Making the Most of Wasted Time

Guest Post by Craig Faustus Buck

I'd like to take a moment to praise an unacknowledged and often disparaged contributor to the writing process. I am as guilty as anyone of deriding this unsung hero, and I'll sometimes go to great lengths to avoid it.

One example: I usually shave at night. On its face (or mine), that's absurd. What's the point of being freshly shaven in my sleep? Doesn't it make more sense to shave in the morning? Of course it does. But when I wake in the morning, I want to get down to writing, so shaving feels like wasted time. But do I grab a cup of coffee and hie my five-o'clock shadowed self to my desk? No. I drink my coffee and do the daily crossword. I justify this by telling myself that I'm staving off dementia with mental exercise (though anyone who knows me knows it's already too late for that). In fact, what I'm really doing is practicing the ancient art about which I'm writing this blog: procrastination. It's a subject that tickles me because, in writing about it, I'm able to achieve it.

Procrastination often gets an undeserved bad rap. For instance, this blog is one way to put off working on my next novel. But it's not as if I'm being unproductive. Some of my most notable professional achievements have been born of procrastination.

When I completed the first draft of my debut novel Go Down Hard, it came in at 120,000 words. My esteemed editor, Kristen Weber, informed me that anything over 100,000 words would be a tough sell because of added production costs. So I set out to cut 20,000 words. Of course every word was precious, so the literary liposuction was painful, but the weight loss did improve the book.

I pasted much of what I expunged into a file for future mining. Among the sweepings on the cutting room floor were a few paragraphs about a pair of newly married petty thieves. I liked this couple a lot, but their relationship was more interesting than their peripheral role in the novel, so they had to go. Still, I kept thinking about them. In their backstory, they had gotten married impetuously and, as they'd grown to know each other, they both began to realize that she was a good deal smarter than he. I couldn't stop wondering how their dynamic would play out under pressure.

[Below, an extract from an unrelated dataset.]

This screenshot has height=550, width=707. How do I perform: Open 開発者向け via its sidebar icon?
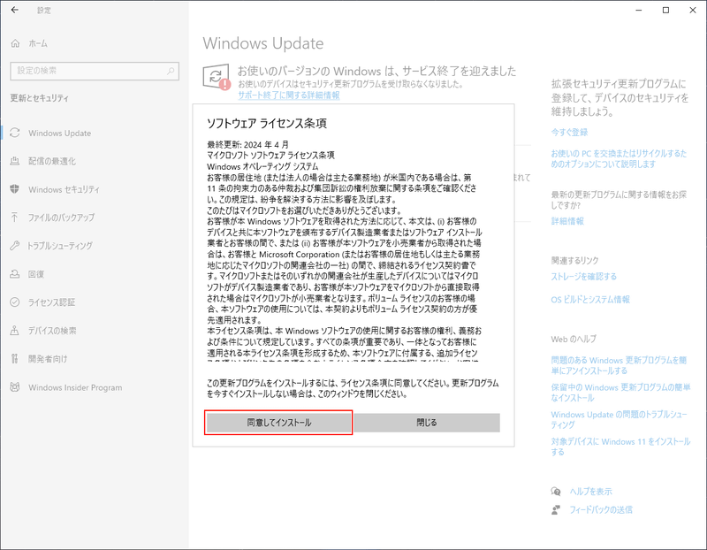[x=14, y=359]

About a year later, my mind frequently strayed to this question as I became increasingly frustrated with the second act of my subsequent novel. I finally had to put the novel aside to find the answer. To a psychologist, it would be obvious that my preoccupation with these newlyweds was a device to avoid the inner demons of Act II that were preventing me from finishing my book. It's probably obvious to you, as well. And it's painfully clear to me.

Nonetheless, I set two days aside to put these low-lifes-in-love in a stressful situation that would test their relationship. I had them break into a beach house for a honeymoon that went horribly wrong. Three weeks later my creative procrastination produced the short story "Honeymoon Sweet," which was chosen for last year's Bouchercon Anthology and, this year, nominated for both an Anthony and a Macavity Award. Procrastination rewarded.

That step back from the novel, though far longer than intended, was just what the doctor ordered to regenerate my juices. I'm now 80,000 words into the WIP and safely through Act II. So the next time the sirens call me to rise from my desk and dust the tops of my door jambs, I'll choose instead to dust off that old story I've been meaning to finish. And the next time you see me unshaven, know that I'm trading good grooming for a superior waste of time. Procrastination is just barely a sin if you're honing your craft.

BIO:
Author/screenwriter Craig Faustus Buck has been a professional writer for more than 35 years. His novel GO DOWN HARD was published in 2015 (Brash Books). His short story "Honeymoon Sweet" is a current nominee for both Anthony and Macavity Awards. His works include two #1 NYT nonfiction bestsellers (co-authored), an Oscar-nominated short film, dozens of produced screenplays and hundreds of print pieces (ranging from The New York Times to Ladies' Home Journal to Sports Illustrated).


3 comments:

Dana King said...

Good post. Several years ago I took steps to slow down my writing process, as I'd discovered some ideas only came to me after I'd already written the germ, and would be gone--or unfully realized--if too much else had been written between where the idea fit and where I was ow. (Usually because another idea was crowding it out.) Even on a day-to-day basis, I sit down to write and check email, Facebook, and my blog aggregator as a warm-up. Yes, I'm wasting time, but I'm also doing better work, quicker, when the time comes. I look at it as warming up.

Al Tucher said...

That's one of the perks of being a writer. There is no wasted time, because the back brain keeps working.

Susan Oleksiw said...

Good post, but not long enough. I have to go back to work now, or find some other way to waste time so my unconscious can solve a few problems in my WIP.